EXERCISE PROMPT:
Out of the records below, copy all lines in which the word "agent" occurs.

GIVEN DATA:
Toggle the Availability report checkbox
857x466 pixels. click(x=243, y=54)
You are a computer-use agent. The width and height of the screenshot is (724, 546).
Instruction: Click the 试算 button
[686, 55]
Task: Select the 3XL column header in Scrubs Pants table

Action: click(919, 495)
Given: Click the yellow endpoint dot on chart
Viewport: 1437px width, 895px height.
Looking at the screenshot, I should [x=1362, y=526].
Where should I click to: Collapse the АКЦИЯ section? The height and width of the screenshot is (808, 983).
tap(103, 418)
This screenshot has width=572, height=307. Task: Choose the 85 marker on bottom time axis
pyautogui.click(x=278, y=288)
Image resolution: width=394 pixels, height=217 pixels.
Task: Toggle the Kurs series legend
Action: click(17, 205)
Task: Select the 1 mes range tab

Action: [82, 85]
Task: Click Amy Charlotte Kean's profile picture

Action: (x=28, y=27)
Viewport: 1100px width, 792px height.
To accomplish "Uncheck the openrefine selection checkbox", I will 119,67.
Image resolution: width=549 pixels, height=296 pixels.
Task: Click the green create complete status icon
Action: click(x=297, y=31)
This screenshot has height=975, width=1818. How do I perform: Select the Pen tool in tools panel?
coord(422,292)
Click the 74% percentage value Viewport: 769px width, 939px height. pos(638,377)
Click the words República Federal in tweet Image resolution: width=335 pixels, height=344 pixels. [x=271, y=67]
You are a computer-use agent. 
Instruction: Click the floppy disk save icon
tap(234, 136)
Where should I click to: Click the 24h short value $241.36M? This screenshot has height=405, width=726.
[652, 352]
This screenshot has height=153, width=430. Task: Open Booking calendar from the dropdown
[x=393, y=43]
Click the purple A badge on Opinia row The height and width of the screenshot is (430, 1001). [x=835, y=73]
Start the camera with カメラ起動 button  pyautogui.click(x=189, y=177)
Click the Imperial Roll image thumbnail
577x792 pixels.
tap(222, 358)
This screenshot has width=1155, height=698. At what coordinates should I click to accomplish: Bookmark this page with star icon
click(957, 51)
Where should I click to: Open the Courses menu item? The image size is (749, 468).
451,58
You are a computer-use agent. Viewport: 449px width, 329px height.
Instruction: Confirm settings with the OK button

TASK RESULT:
You are a computer-use agent. The width and height of the screenshot is (724, 546).
You are a computer-use agent. 
You are a computer-use agent. Viewport: 449px width, 329px height.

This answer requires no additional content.